Court: Prisons Can Ignore Hunger Strikers' “Do Not Resuscitate" Directives
Hunger strikers have been fasting for more than a month.
Aug. 21, 2013 -- Earlier this week a federal judge gave the California Department of Corrections (CDCR) permission to force-feed some of the inmates who are still participating in a hunger strike, 45 days after it began. Prisoners across a number of the state’s jails are protesting indefinite solitary confinement policies they say amount to “human torture.”
When the hunger strike began on July 8th it included close to 30,000 prisoners across 24 California prisons. As of Aug. 20, there were 94 inmates on a hunger strike; 45 have been on a hunger strike continuously since July 8.
Prison officials needed court permission to start the mandatory nourishment, because California state law prohibits force-feedings for prisoners who have signed medical orders asking not to be resuscitated in the event they lose consciousness or experience heart failures.
The CDCR argued that some “inmates may be or have been coerced into participating in the hunger strike." U.S. District Judge Thelton Henderson gave the prison officials the authority to disregard the prisoners’ “do not resuscitate" directives.
Defenders of the hunger strike say the CDCR’s logic doesn’t wash. “The strike started with 30,000 prisoners and is down to a few hundred. If people were being forced to stay on, they don’t seem to be complying,” read a statement from the Prisoner Hunger Strike Coalition (PHSC).
Prisoner advocates say inmates held in indefinite isolation in California are confined for 22-24 hours a day in small, often windowless cells, and are deprived of meaningful human contact.
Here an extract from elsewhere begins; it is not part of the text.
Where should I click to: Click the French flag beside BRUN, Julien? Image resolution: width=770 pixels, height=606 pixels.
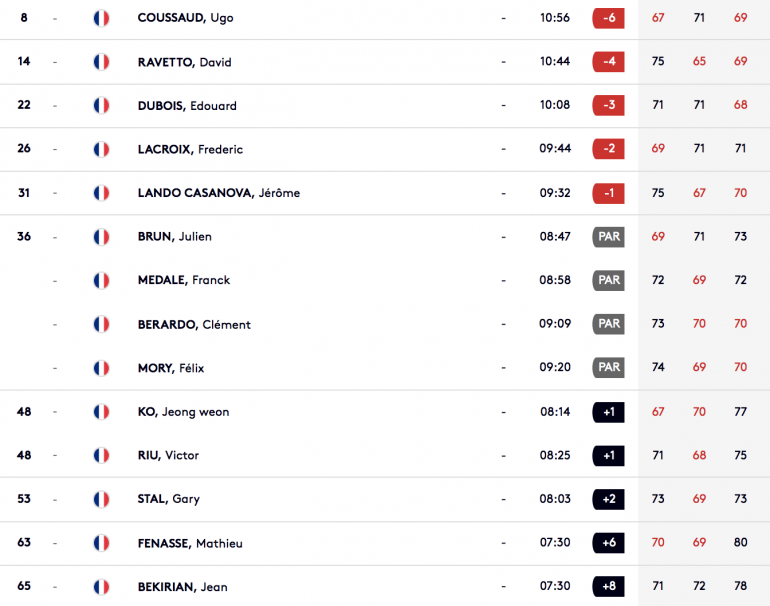point(101,237)
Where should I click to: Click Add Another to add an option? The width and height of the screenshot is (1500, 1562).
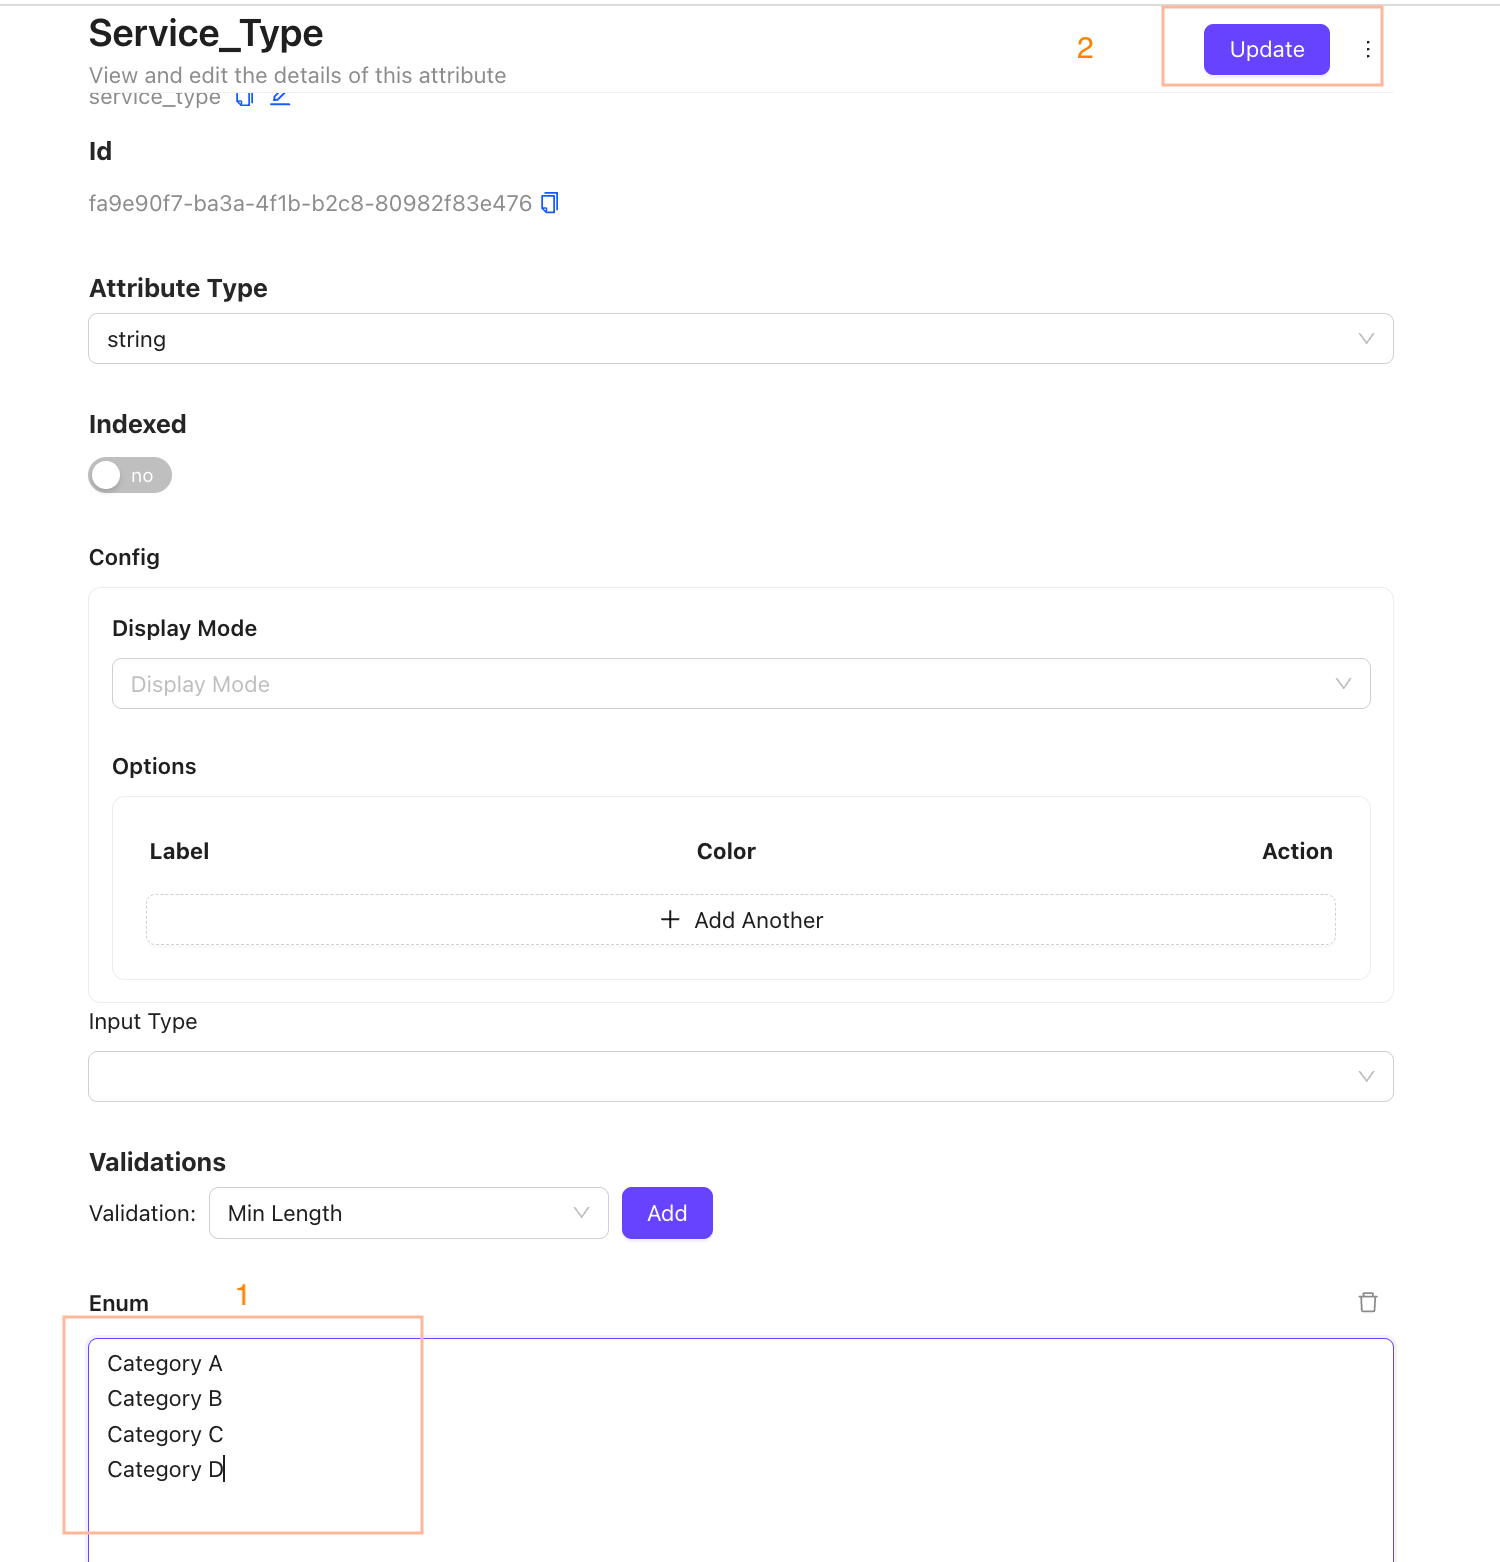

Hundreds have been held in ‘Security Housing Units’ (SHU) for more than 10 years, according to Amnesty International.
The United Nations has found that just 15 days in solitary confinement violates human rights standards and can do irreparable mental damage to a person.“This [court] order violates all international laws and standards and gives the medical director of each prison authority to violate human rights laws instead of reasonably negotiating with prisoners,” said Claude Marks of PHCS.
If the state employs force-feeding, it’s most likely to be done by pumping nutrient-enriched fluids into the bloodstreams of unconscious inmates, Dr. Steven Tharratt, director of medical services for the federal official who oversees medical care for California's prisons, told The Associated Press.
"It's not really a forced re-feeding at that point," Tharratt said. "It doesn't evoke images of Guantanamo Bay or anything like that. It's actually a totally different setting."
Update 3:51pm EST August 22, 2013:
Fusion spoke to Joyce Hayhoe, a spokeswoman for the prison medical office, for further clarification.
The court order only affects a small number of inmates participating in the hunger strike who signed the 'do not resuscitate' directives when the hunger strike began in July 8, 2013, according to Hayhoe, who is the communication director California Correctional Health Care Services, which is run by a court-appointed receiver. Inmates who had existing agreements before the hunger strike will not be affected.
Hayhoe confirmed the first option for the assisted feeding method would be intravenously. The "Guantanamo style" force-feeding method, which involves inserting tubes that go down to the inmate's stomach, would only be used in an extreme case where IV infusions have not worked and the inmate would not be conscious during the procedure.